1 Corinthians 13 (NRSVA)
No doubt you have attended a wedding where the above passage was read. After all, it is beautifully poetic and known widely as The Love Chapter.
The word translated ‘love’ here, however, is agape. It points more to a love that serves and gives than to a loving feeling directed toward another.
Agape is a Christ-inspired love and used here as a way of living in community.
Of course, this is not to suggest that this passage is misplaced in a wedding setting. Surely marriage, while including eros (the Greek for erotic love), is one of the closest expressions of the call to serve another like Christ – especially when Jesus is the one the the couple is following.
There is a clear prioritising of love here. It is above ‘tongues’, prophecy, understanding, ‘faith’, and the giving of life or possession.
Love, unlike these, is ‘complete’.
This is important.

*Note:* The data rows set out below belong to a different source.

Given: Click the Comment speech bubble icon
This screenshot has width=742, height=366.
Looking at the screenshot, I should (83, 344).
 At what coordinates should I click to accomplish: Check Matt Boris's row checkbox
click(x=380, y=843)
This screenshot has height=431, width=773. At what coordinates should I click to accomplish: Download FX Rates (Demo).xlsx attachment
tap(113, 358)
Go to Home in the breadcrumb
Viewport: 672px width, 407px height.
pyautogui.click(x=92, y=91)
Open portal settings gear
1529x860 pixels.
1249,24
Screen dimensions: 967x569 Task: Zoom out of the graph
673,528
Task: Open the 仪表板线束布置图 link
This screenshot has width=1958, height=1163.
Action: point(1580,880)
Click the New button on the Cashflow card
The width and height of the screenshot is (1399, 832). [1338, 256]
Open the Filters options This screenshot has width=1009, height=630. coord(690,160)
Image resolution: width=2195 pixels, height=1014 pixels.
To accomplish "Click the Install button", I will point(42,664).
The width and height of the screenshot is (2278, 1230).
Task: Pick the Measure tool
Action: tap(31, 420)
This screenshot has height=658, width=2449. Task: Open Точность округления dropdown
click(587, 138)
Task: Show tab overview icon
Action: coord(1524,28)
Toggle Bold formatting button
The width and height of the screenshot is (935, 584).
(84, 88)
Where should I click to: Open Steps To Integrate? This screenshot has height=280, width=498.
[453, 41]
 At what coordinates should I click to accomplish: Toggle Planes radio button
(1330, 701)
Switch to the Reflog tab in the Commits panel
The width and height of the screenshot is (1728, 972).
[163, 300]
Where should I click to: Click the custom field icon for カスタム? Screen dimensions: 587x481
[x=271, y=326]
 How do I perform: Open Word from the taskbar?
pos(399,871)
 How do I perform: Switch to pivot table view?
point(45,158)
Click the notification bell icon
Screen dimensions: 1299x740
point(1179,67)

Agape is simply a higher call than the ‘higher gifts’ gifts the Corinthian community have so far ‘desired’ and is, according to Paul, a ‘more excellent way’ (See 1 Corinthians 12:31-32).
This Christ-like-love is the completion and goal of the Kingdom of God among us – and all those lists of God-given-gifts are not!
Is it any wonder Jesus embraced the opportunity to rank the over six-hundred commands so emphatically? When asked to identify the most important commandment he answered so unequivocally:
‘The first is, “Hear, O Israel: the Lord our God, the Lord is one; you shall love the Lord your God with all your heart, and with all your soul, and with all your mind, and with all your strength.” The second is this, “You shall love your neighbour as yourself.” There is no other commandment greater than these.’ (Mark 12:29-32, NRSVA).
Love God. Love others.
Jesus is leading us here – and anywhere else is off track.
Conversation Starters:
How would you choose describe the priority of the kingdom of God? Are you willing to prioritise love as unequivocally as Paul and Jesus?